Israel avança para a próxima erupção de violência contra os palestinianos, como se se tratasse de uma espécie de catástrofe natural que não pode ser evitada. Artigo de Gideon Levy, publicado no jornal israelita Haaretz.
Cerca de 150 mil pessoas sem abrigo vivem na faixa de Gaza e cerca de 10 mil refugiados estão nos abrigos do UNRWA.

A próxima guerra rebentará este verão. Israel dar-lhe-á mais um nome infantil e ocorrerá em Gaza. Já existe um plano para evacuar as comunidades israelitas ao longo da fronteira da Faixa de Gaza.

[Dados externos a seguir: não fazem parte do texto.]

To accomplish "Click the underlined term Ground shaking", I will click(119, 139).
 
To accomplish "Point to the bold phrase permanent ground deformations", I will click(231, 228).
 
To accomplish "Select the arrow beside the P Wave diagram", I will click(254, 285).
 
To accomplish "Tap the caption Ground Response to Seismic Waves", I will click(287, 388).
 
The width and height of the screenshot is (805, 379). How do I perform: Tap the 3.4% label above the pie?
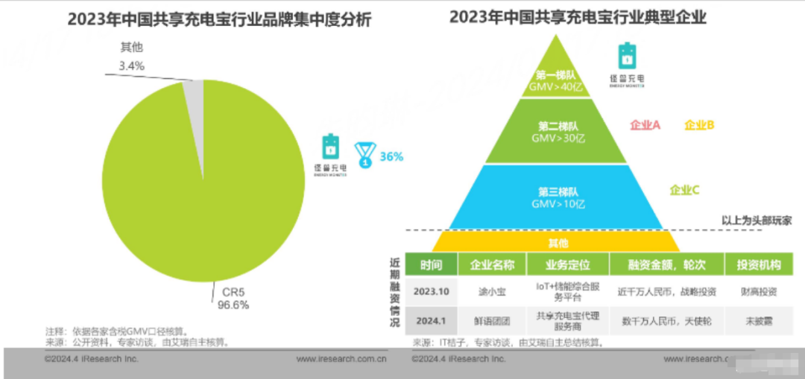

Israel sabe que essa guerra vai rebentar e sabe também porquê – e precipita-se ao galope, de olhos vendados, como se fosse um ritual cíclico, uma cerimónia periódica ou uma catástrofe natural que não pode ser evitada. Aqui e acolá nota-se até algum entusiasmo.

Pouco importa a identidade do primeiro-ministro e do ministro da Defesa – não há qualquer diferença entre os candidatos no que diz respeito a Gaza. Isaac Herzog e Amos Yadlin não dizem evidentemente nada e Tzipi Livni vangloria-se de, graças a ela, nenhum porto de Gaza ter sido aberto.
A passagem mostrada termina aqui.